===== Supplied material =====
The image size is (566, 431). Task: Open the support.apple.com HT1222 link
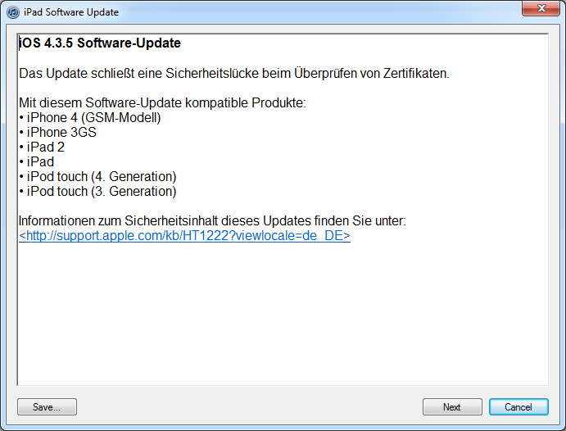[184, 235]
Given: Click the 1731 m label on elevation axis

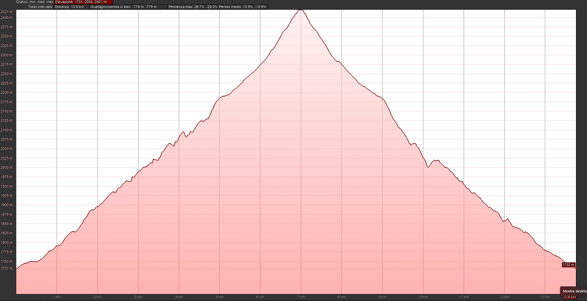Looking at the screenshot, I should [7, 268].
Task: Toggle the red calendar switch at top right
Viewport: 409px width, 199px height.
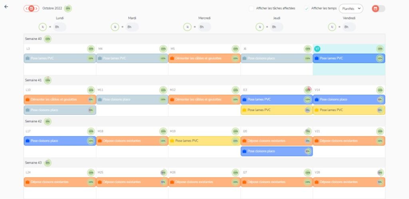Action: coord(378,8)
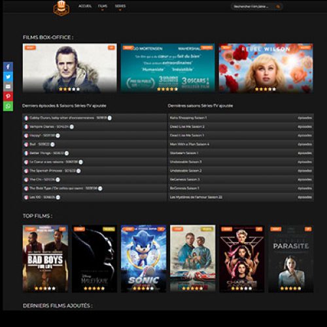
=====
### What needs to be done
Wherever a picture appears in the material above, skip it and copy the rest without change.

### Answer for the task
The image size is (566, 431). Task: Open the support.apple.com HT1222 link
[184, 235]
Given: Click the 1731 m label on elevation axis

Looking at the screenshot, I should [7, 268].
Task: Toggle the red calendar switch at top right
Viewport: 409px width, 199px height.
Action: coord(378,8)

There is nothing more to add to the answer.